Ahli Filologi Semakin Langka

- Editor

Selasa, 16 September 2014

facebook twitter whatsapp telegram line copy

URL berhasil dicopy

facebook icon twitter icon whatsapp icon telegram icon line icon copy

URL berhasil dicopy

Perpusnas Simpan 10.334 Naskah Kuno
Perpustakaan Nasional Indonesia menyimpan 10.334 naskah kuno berumur antara 100 tahun dan 400 tahun yang ditulis menggunakan bermacam aksara dan bahasa. Sayangnya, ahli filologi atau filolog yang berminat mempelajarinya justru semakin langka.
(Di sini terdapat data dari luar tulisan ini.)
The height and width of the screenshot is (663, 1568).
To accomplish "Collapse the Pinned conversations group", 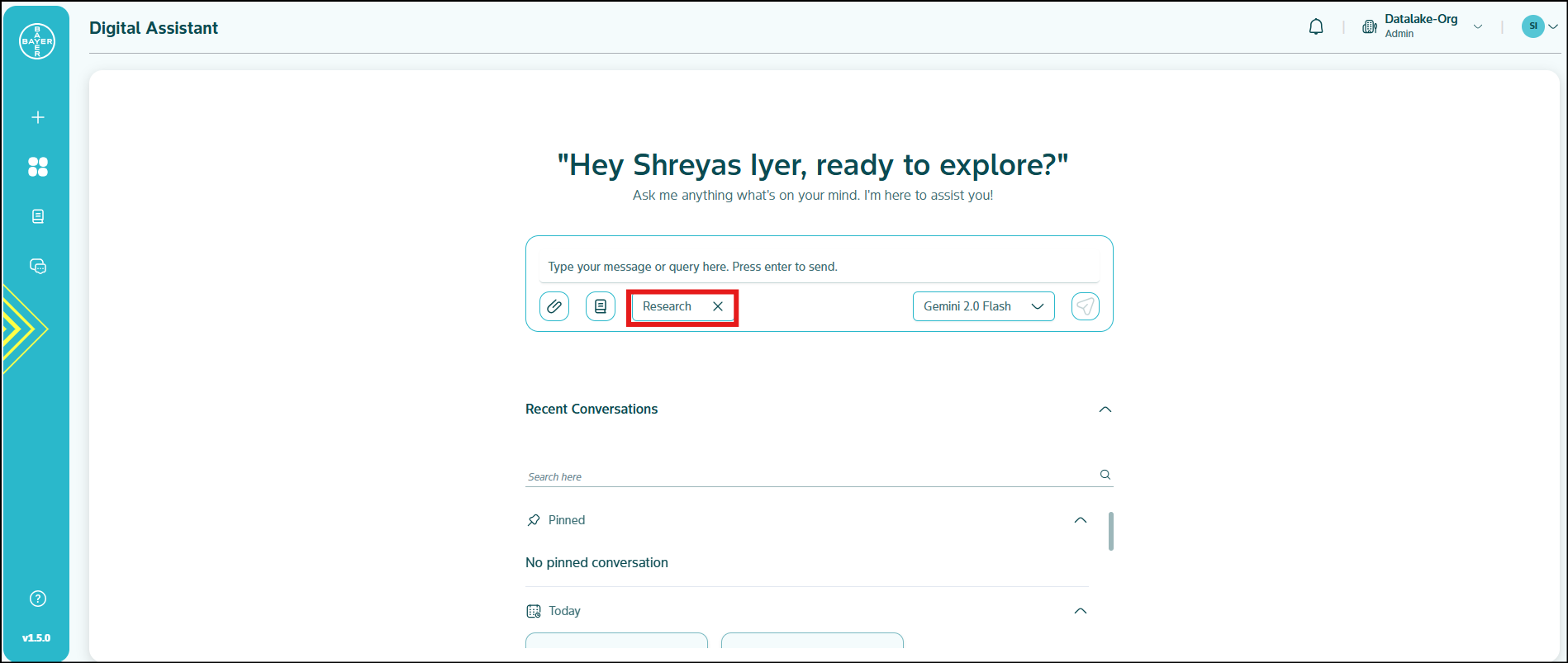I will click(1080, 520).
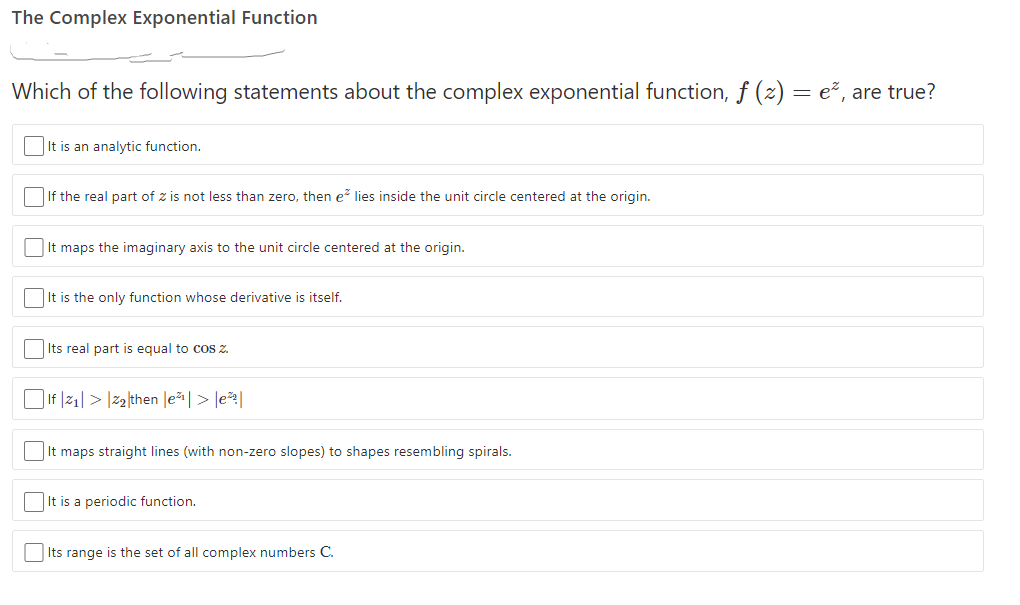Select the periodic function answer row
1020x605 pixels.
[500, 501]
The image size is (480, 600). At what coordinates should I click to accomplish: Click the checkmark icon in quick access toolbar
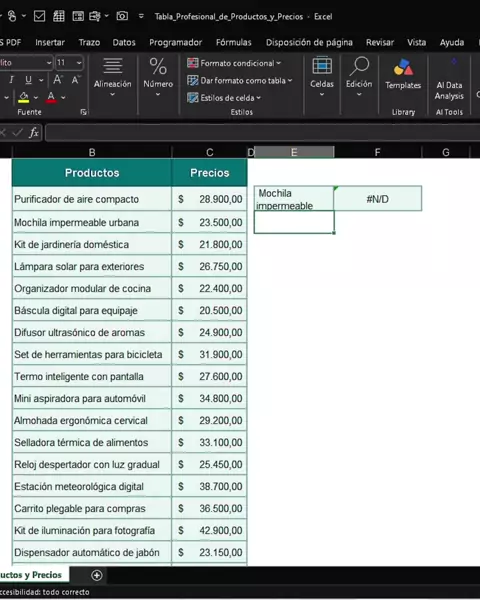[x=39, y=16]
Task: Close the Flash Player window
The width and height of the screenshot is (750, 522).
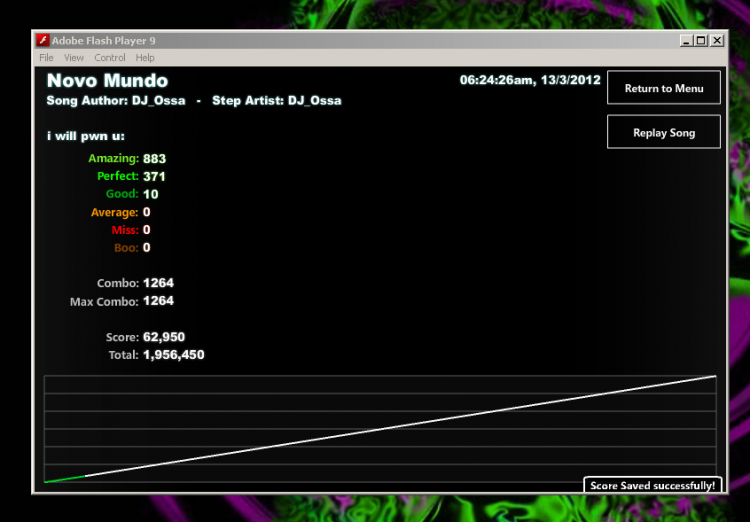Action: pos(717,41)
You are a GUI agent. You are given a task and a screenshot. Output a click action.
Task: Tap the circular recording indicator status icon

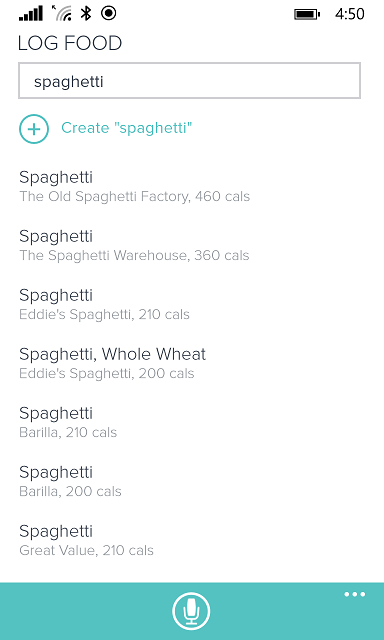pyautogui.click(x=109, y=13)
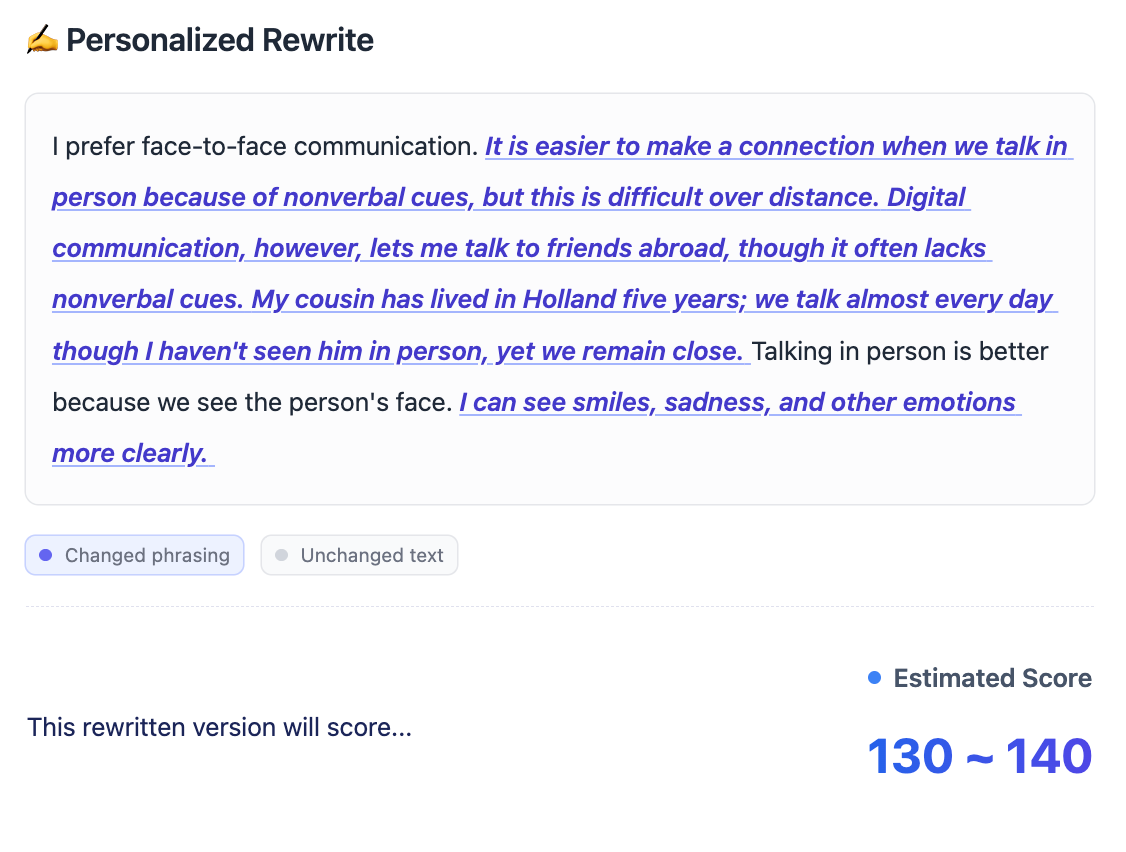Click the Estimated Score label

tap(992, 678)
Pustakawan Perpustakaan Nasional (Perpusnas) Sanwani Sanusi mengungkapkan, sebanyak 10.334 naskah kuno koleksi Perpusnas ditulis menggunakan berbagai aksara, seperti Arab, Jawi, Jawa, Pegon, Buddha, Sunda Kuno, Kaganga, Batak, dan Bugis. Naskah-naskah itu memakai bermacam-macam bahasa, antara lain Melayu, Jawa, Sunda, Bugis, Batak, dan Lampung. Kandungan informasinya mulai dari Al Quran, hukum syariat dan adat, sejarah, hikayat, obat-obatan, teologi, tasawuf, linguistik, syair, hingga sains.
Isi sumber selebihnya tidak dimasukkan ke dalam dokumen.